Give all of the records again. Match them exactly.
########################################
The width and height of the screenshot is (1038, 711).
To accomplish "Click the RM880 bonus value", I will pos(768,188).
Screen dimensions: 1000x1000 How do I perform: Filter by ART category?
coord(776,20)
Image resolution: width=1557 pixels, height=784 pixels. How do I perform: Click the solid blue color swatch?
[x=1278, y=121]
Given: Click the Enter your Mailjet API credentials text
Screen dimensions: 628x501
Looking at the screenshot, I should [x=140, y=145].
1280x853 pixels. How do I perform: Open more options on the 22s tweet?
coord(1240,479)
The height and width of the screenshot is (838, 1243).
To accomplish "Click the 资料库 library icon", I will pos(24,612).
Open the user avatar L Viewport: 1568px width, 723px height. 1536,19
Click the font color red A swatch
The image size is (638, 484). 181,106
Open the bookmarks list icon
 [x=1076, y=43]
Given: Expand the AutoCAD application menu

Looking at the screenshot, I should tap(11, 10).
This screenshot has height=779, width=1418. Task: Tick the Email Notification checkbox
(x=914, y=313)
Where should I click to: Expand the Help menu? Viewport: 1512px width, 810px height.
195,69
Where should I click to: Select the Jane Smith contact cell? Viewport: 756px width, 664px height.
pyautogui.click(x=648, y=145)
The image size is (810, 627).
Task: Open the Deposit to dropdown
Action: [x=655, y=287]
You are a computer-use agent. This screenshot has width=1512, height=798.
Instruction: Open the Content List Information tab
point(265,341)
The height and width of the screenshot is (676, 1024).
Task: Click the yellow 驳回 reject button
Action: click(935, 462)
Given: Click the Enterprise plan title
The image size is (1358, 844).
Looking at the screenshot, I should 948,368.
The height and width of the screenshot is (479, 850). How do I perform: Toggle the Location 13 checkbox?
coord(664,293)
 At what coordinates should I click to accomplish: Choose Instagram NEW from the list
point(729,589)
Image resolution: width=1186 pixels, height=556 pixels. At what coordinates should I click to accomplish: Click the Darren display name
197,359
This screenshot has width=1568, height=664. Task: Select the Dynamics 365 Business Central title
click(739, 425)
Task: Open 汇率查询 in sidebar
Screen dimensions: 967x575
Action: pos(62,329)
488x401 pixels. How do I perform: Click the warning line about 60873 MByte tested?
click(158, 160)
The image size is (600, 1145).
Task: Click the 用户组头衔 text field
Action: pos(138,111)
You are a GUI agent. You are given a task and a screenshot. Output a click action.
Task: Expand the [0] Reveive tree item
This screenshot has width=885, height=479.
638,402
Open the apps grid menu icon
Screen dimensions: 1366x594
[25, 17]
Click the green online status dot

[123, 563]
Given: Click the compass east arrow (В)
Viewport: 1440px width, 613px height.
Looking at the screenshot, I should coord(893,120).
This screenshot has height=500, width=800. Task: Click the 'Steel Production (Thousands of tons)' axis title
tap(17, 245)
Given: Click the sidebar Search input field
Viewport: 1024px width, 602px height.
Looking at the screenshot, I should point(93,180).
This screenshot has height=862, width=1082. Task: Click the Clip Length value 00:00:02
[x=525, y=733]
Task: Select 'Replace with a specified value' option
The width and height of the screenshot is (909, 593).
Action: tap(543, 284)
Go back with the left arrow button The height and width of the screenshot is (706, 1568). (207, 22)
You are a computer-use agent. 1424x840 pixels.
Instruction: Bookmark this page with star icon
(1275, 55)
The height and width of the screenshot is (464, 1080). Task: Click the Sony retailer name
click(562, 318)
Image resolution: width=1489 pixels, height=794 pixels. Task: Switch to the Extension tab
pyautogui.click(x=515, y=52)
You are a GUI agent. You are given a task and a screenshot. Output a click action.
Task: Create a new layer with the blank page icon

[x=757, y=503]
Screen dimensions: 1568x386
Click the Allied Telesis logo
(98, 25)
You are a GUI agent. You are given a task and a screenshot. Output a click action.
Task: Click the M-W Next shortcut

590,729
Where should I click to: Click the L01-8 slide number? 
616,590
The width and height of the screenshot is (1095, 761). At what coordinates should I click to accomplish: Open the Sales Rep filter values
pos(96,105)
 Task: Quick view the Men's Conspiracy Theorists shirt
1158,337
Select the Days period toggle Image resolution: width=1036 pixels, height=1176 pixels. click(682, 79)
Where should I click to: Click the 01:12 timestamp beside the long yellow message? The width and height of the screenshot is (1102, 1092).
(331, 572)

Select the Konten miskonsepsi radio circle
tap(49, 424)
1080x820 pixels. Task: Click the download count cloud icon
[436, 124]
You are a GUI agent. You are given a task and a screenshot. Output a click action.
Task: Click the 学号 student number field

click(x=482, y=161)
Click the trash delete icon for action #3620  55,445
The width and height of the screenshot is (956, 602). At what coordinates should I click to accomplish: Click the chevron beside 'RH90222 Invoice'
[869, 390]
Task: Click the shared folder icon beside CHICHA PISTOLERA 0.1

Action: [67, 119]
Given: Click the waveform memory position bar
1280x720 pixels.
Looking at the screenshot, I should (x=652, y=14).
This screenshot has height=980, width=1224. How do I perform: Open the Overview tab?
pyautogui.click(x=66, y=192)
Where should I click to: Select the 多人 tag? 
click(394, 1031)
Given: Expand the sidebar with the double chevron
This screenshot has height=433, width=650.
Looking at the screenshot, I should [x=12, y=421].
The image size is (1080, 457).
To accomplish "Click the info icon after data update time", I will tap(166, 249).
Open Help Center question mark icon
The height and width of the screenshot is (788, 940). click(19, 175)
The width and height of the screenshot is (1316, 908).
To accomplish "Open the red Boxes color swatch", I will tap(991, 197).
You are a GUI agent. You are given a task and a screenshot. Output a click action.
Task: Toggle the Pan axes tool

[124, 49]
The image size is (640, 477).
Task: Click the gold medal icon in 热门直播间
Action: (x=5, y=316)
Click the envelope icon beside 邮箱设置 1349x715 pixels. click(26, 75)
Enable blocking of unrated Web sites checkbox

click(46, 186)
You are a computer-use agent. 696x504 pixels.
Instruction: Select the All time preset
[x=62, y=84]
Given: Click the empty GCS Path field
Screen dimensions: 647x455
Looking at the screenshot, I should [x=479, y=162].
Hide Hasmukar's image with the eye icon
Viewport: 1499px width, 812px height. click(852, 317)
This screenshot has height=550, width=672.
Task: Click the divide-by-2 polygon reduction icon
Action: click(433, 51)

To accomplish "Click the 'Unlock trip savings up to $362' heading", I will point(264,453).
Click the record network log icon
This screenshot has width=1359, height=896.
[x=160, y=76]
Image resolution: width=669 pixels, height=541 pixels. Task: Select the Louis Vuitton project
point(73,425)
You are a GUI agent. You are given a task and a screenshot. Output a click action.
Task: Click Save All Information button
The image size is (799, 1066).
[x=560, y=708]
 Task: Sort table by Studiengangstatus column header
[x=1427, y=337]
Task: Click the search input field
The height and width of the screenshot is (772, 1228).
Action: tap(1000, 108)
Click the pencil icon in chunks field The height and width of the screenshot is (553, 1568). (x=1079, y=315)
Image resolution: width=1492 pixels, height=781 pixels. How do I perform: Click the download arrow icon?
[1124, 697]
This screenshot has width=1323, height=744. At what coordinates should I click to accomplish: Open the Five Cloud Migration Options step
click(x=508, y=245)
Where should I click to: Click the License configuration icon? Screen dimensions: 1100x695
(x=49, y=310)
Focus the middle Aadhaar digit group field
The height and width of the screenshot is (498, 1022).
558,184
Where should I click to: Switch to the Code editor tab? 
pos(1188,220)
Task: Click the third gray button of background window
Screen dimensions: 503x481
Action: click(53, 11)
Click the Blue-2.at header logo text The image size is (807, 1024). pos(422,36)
########################################
[Expected output]
The width and height of the screenshot is (1038, 711).
To accomplish "Click the RM880 bonus value", I will pos(768,188).
Screen dimensions: 1000x1000 How do I perform: Filter by ART category?
coord(776,20)
Image resolution: width=1557 pixels, height=784 pixels. How do I perform: Click the solid blue color swatch?
[x=1278, y=121]
Given: Click the Enter your Mailjet API credentials text
Screen dimensions: 628x501
Looking at the screenshot, I should [x=140, y=145].
1280x853 pixels. How do I perform: Open more options on the 22s tweet?
coord(1240,479)
The height and width of the screenshot is (838, 1243).
To accomplish "Click the 资料库 library icon", I will pos(24,612).
Open the user avatar L Viewport: 1568px width, 723px height. 1536,19
Click the font color red A swatch
The image size is (638, 484). 181,106
Open the bookmarks list icon
 [x=1076, y=43]
Given: Expand the AutoCAD application menu

Looking at the screenshot, I should tap(11, 10).
This screenshot has height=779, width=1418. Task: Tick the Email Notification checkbox
(x=914, y=313)
Where should I click to: Expand the Help menu? Viewport: 1512px width, 810px height.
195,69
Where should I click to: Select the Jane Smith contact cell? Viewport: 756px width, 664px height.
pyautogui.click(x=648, y=145)
The image size is (810, 627).
Task: Open the Deposit to dropdown
Action: [x=655, y=287]
You are a computer-use agent. This screenshot has width=1512, height=798.
Instruction: Open the Content List Information tab
point(265,341)
The height and width of the screenshot is (676, 1024).
Task: Click the yellow 驳回 reject button
Action: click(935, 462)
Given: Click the Enterprise plan title
The image size is (1358, 844).
Looking at the screenshot, I should 948,368.
The height and width of the screenshot is (479, 850). How do I perform: Toggle the Location 13 checkbox?
coord(664,293)
 At what coordinates should I click to accomplish: Choose Instagram NEW from the list
point(729,589)
Image resolution: width=1186 pixels, height=556 pixels. At what coordinates should I click to accomplish: Click the Darren display name
197,359
This screenshot has width=1568, height=664. Task: Select the Dynamics 365 Business Central title
click(739, 425)
Task: Open 汇率查询 in sidebar
Screen dimensions: 967x575
Action: pos(62,329)
488x401 pixels. How do I perform: Click the warning line about 60873 MByte tested?
click(158, 160)
The image size is (600, 1145).
Task: Click the 用户组头衔 text field
Action: pos(138,111)
You are a GUI agent. You are given a task and a screenshot. Output a click action.
Task: Expand the [0] Reveive tree item
This screenshot has width=885, height=479.
638,402
Open the apps grid menu icon
Screen dimensions: 1366x594
[25, 17]
Click the green online status dot

[123, 563]
Given: Click the compass east arrow (В)
Viewport: 1440px width, 613px height.
Looking at the screenshot, I should coord(893,120).
This screenshot has height=500, width=800. Task: Click the 'Steel Production (Thousands of tons)' axis title
tap(17, 245)
Given: Click the sidebar Search input field
Viewport: 1024px width, 602px height.
Looking at the screenshot, I should point(93,180).
This screenshot has height=862, width=1082. Task: Click the Clip Length value 00:00:02
[x=525, y=733]
Task: Select 'Replace with a specified value' option
The width and height of the screenshot is (909, 593).
Action: tap(543, 284)
Go back with the left arrow button The height and width of the screenshot is (706, 1568). (207, 22)
You are a computer-use agent. 1424x840 pixels.
Instruction: Bookmark this page with star icon
(1275, 55)
The height and width of the screenshot is (464, 1080). Task: Click the Sony retailer name
click(562, 318)
Image resolution: width=1489 pixels, height=794 pixels. Task: Switch to the Extension tab
pyautogui.click(x=515, y=52)
You are a GUI agent. You are given a task and a screenshot. Output a click action.
Task: Create a new layer with the blank page icon

[x=757, y=503]
Screen dimensions: 1568x386
Click the Allied Telesis logo
(98, 25)
You are a GUI agent. You are given a task and a screenshot. Output a click action.
Task: Click the M-W Next shortcut

590,729
Where should I click to: Click the L01-8 slide number? 
616,590
The width and height of the screenshot is (1095, 761). At what coordinates should I click to accomplish: Open the Sales Rep filter values
pos(96,105)
 Task: Quick view the Men's Conspiracy Theorists shirt
1158,337
Select the Days period toggle Image resolution: width=1036 pixels, height=1176 pixels. click(682, 79)
Where should I click to: Click the 01:12 timestamp beside the long yellow message? The width and height of the screenshot is (1102, 1092).
(331, 572)

Select the Konten miskonsepsi radio circle
tap(49, 424)
1080x820 pixels. Task: Click the download count cloud icon
[436, 124]
You are a GUI agent. You are given a task and a screenshot. Output a click action.
Task: Click the 学号 student number field

click(x=482, y=161)
Click the trash delete icon for action #3620  55,445
The width and height of the screenshot is (956, 602). At what coordinates should I click to accomplish: Click the chevron beside 'RH90222 Invoice'
[869, 390]
Task: Click the shared folder icon beside CHICHA PISTOLERA 0.1

Action: [67, 119]
Given: Click the waveform memory position bar
1280x720 pixels.
Looking at the screenshot, I should (x=652, y=14).
This screenshot has height=980, width=1224. How do I perform: Open the Overview tab?
pyautogui.click(x=66, y=192)
Where should I click to: Select the 多人 tag? 
click(394, 1031)
Given: Expand the sidebar with the double chevron
This screenshot has height=433, width=650.
Looking at the screenshot, I should [x=12, y=421].
The image size is (1080, 457).
To accomplish "Click the info icon after data update time", I will tap(166, 249).
Open Help Center question mark icon
The height and width of the screenshot is (788, 940). click(19, 175)
The width and height of the screenshot is (1316, 908).
To accomplish "Open the red Boxes color swatch", I will tap(991, 197).
You are a GUI agent. You are given a task and a screenshot. Output a click action.
Task: Toggle the Pan axes tool

[124, 49]
The image size is (640, 477).
Task: Click the gold medal icon in 热门直播间
Action: (x=5, y=316)
Click the envelope icon beside 邮箱设置 1349x715 pixels. click(26, 75)
Enable blocking of unrated Web sites checkbox

click(46, 186)
You are a computer-use agent. 696x504 pixels.
Instruction: Select the All time preset
[x=62, y=84]
Given: Click the empty GCS Path field
Screen dimensions: 647x455
Looking at the screenshot, I should [x=479, y=162].
Hide Hasmukar's image with the eye icon
Viewport: 1499px width, 812px height. click(852, 317)
This screenshot has height=550, width=672.
Task: Click the divide-by-2 polygon reduction icon
Action: click(433, 51)

To accomplish "Click the 'Unlock trip savings up to $362' heading", I will point(264,453).
Click the record network log icon
This screenshot has width=1359, height=896.
[x=160, y=76]
Image resolution: width=669 pixels, height=541 pixels. Task: Select the Louis Vuitton project
point(73,425)
You are a GUI agent. You are given a task and a screenshot. Output a click action.
Task: Click Save All Information button
The image size is (799, 1066).
[x=560, y=708]
 Task: Sort table by Studiengangstatus column header
[x=1427, y=337]
Task: Click the search input field
The height and width of the screenshot is (772, 1228).
Action: tap(1000, 108)
Click the pencil icon in chunks field The height and width of the screenshot is (553, 1568). (x=1079, y=315)
Image resolution: width=1492 pixels, height=781 pixels. How do I perform: Click the download arrow icon?
[1124, 697]
This screenshot has width=1323, height=744. At what coordinates should I click to accomplish: Open the Five Cloud Migration Options step
click(x=508, y=245)
Where should I click to: Click the License configuration icon? Screen dimensions: 1100x695
(x=49, y=310)
Focus the middle Aadhaar digit group field
The height and width of the screenshot is (498, 1022).
558,184
Where should I click to: Switch to the Code editor tab? 
pos(1188,220)
Task: Click the third gray button of background window
Screen dimensions: 503x481
Action: click(53, 11)
Click the Blue-2.at header logo text The image size is (807, 1024). pos(422,36)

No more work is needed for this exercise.